Turn the records into a numbered list, one item per line, skipping any blank lines. Leave out the pictures.

Data lines>
▬▬▬

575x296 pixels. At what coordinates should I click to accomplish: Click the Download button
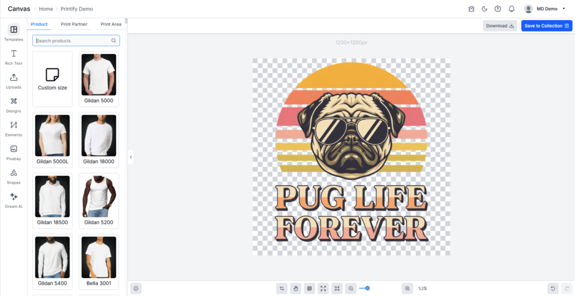[500, 26]
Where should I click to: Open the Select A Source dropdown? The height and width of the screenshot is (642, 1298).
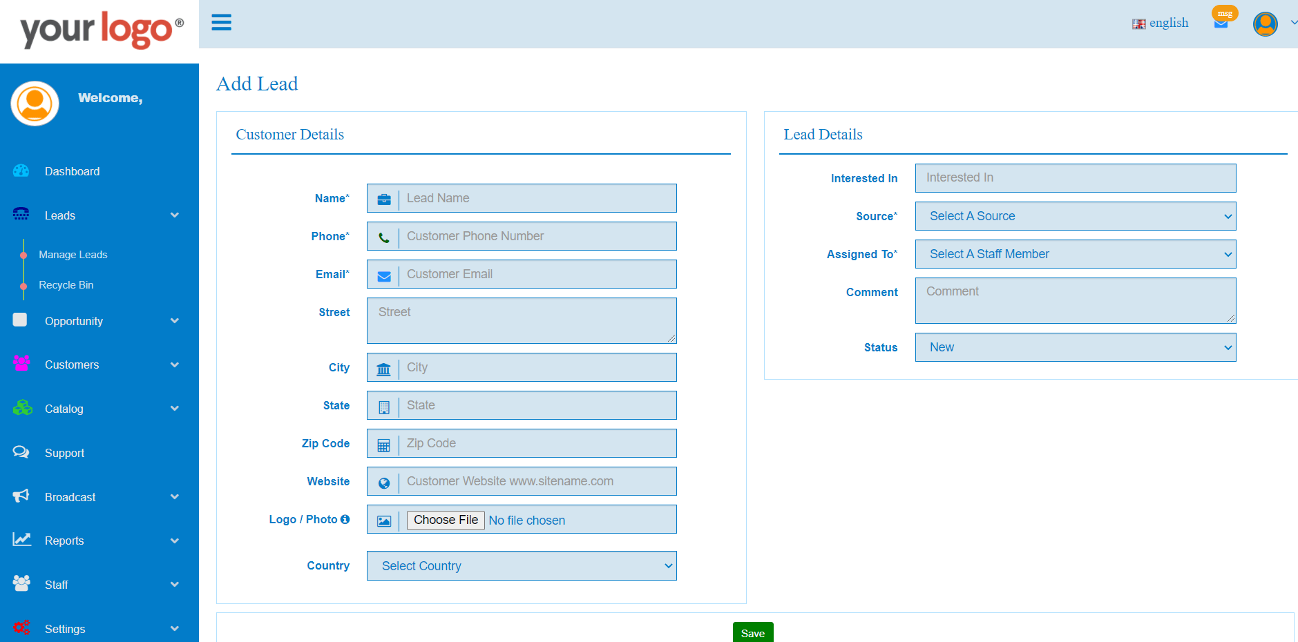1075,215
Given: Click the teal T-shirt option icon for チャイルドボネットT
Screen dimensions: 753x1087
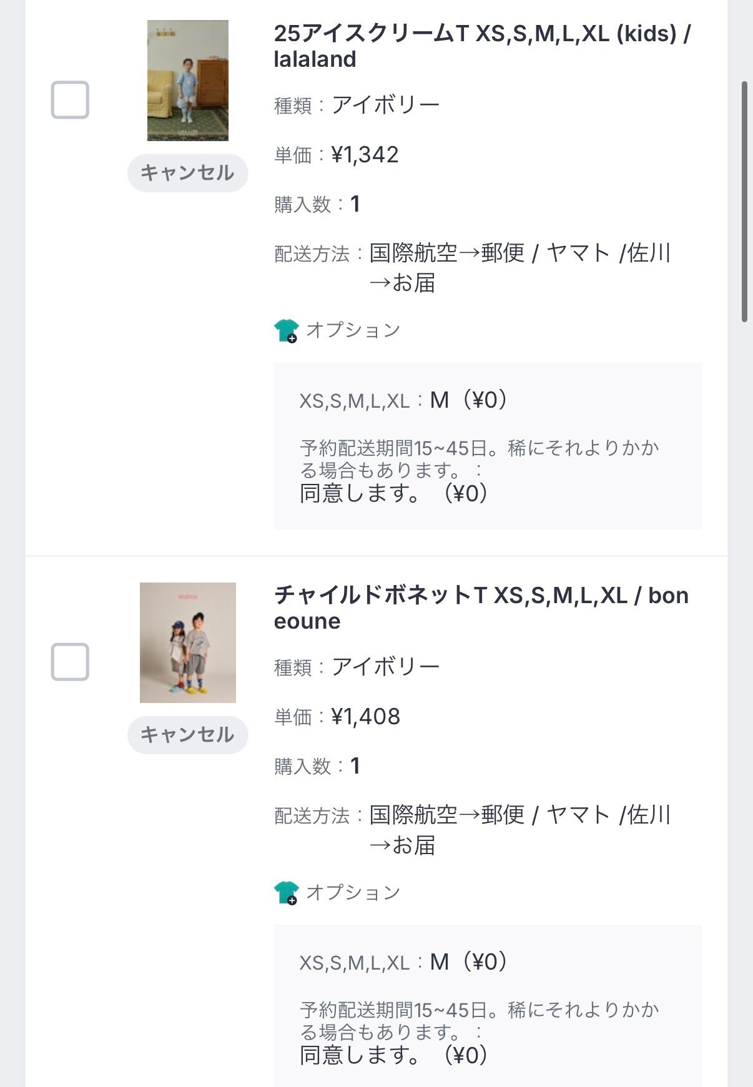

▬▬▬

Exercise output>
1. 575x296 pixels. At what coordinates should I click to accomplish: Click the Download button
2. [500, 26]
3. Where should I click to: Open the Select A Source dropdown? The height and width of the screenshot is (642, 1298).
4. 1075,215
5. Given: Click the teal T-shirt option icon for チャイルドボネットT
6. Screen dimensions: 753x1087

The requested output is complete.